Liu Yunfang, named as the mastermind, was given a life sentence; Wang Jindong was given 15 years. Two other accomplices – a 49-year-old man named Xue Hongjun and a 34-year-old Beijing woman named Liu Xiuqin, who apparently provided the group with lodging and helped prepare the incident – were sentenced to 10 and 7 years in prison, respectively. Liu Baorong, who had "acknowledged her crime", was convicted of homicide, but escaped punishment because she had cooperated with authorities, who considered her role in planning the event as minor. Wang Jindong went on a hunger strike, and his wife and daughter were taken to a reform camp. They were imprisoned in their home province of Henan.

In January 2005, the Associated Press reported that the sentences of three of those involved had been reduced for good behaviour and rehabilitation efforts. Liu Yunfang's life sentence was reduced to 19 years, Wang Jindong's 15-year sentence was reduced to 12½ years while Xue Hongjun's 10-year sentence was reduced to eight years. Additionally, two other self-immolation participants, Hao Huijun and Chen Guo, as well as Wang Jindong's wife and daughter, had been released from custody.

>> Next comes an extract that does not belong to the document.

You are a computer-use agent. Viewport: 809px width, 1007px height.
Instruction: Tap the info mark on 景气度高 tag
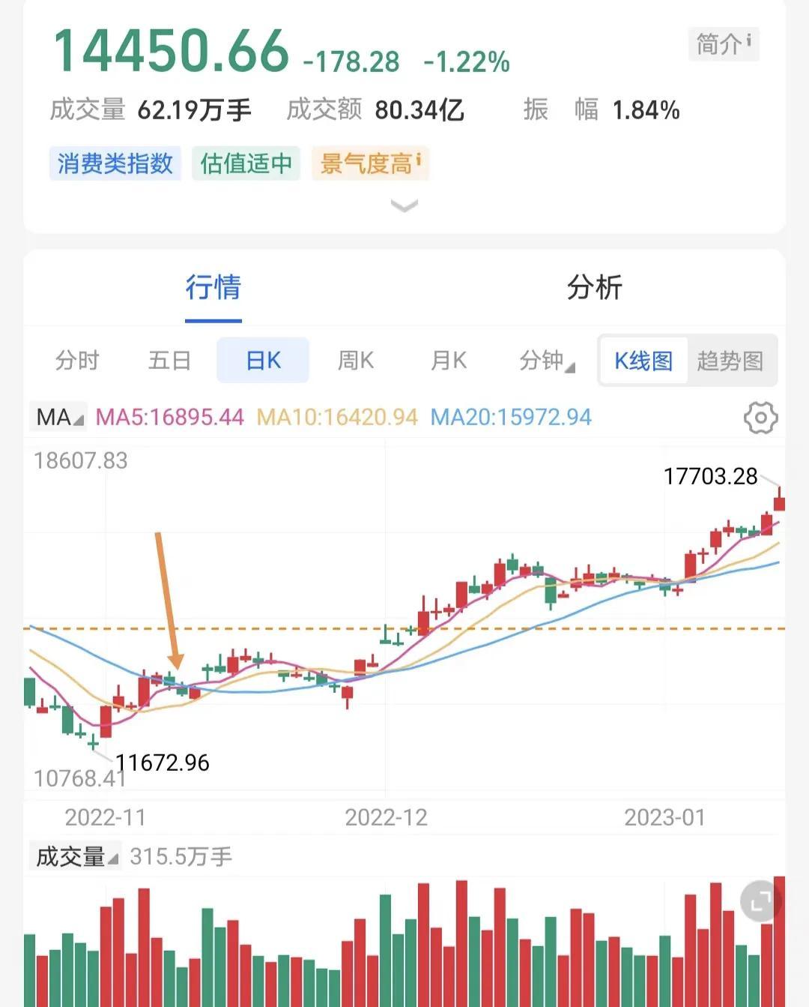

In January 2014, Hao Huijun and Chen Guo underwent several reconstructive surgical procedures in the United States at the expense of billionaire Chen Guangbiao, who stated that he would spend over $2,000,000 on their medical procedures to restore the women's faces to approximately 80% of their original state. A few dozen Falun Gong practitioners organised a protest at a public speaking event in New York City, where Hao Huijun and Chen Guo condemned Falun Gong as a cult, calling the two "propaganda tools of the Chinese government". The film Return - Chen Guo before and after plastic surgery (归来——陈果整容前后) documents Chen Guo's life after the incident. In January 2016, the film was subject of a symposium at the Central Conservatory of Music, where Chen Guo was formerly a student.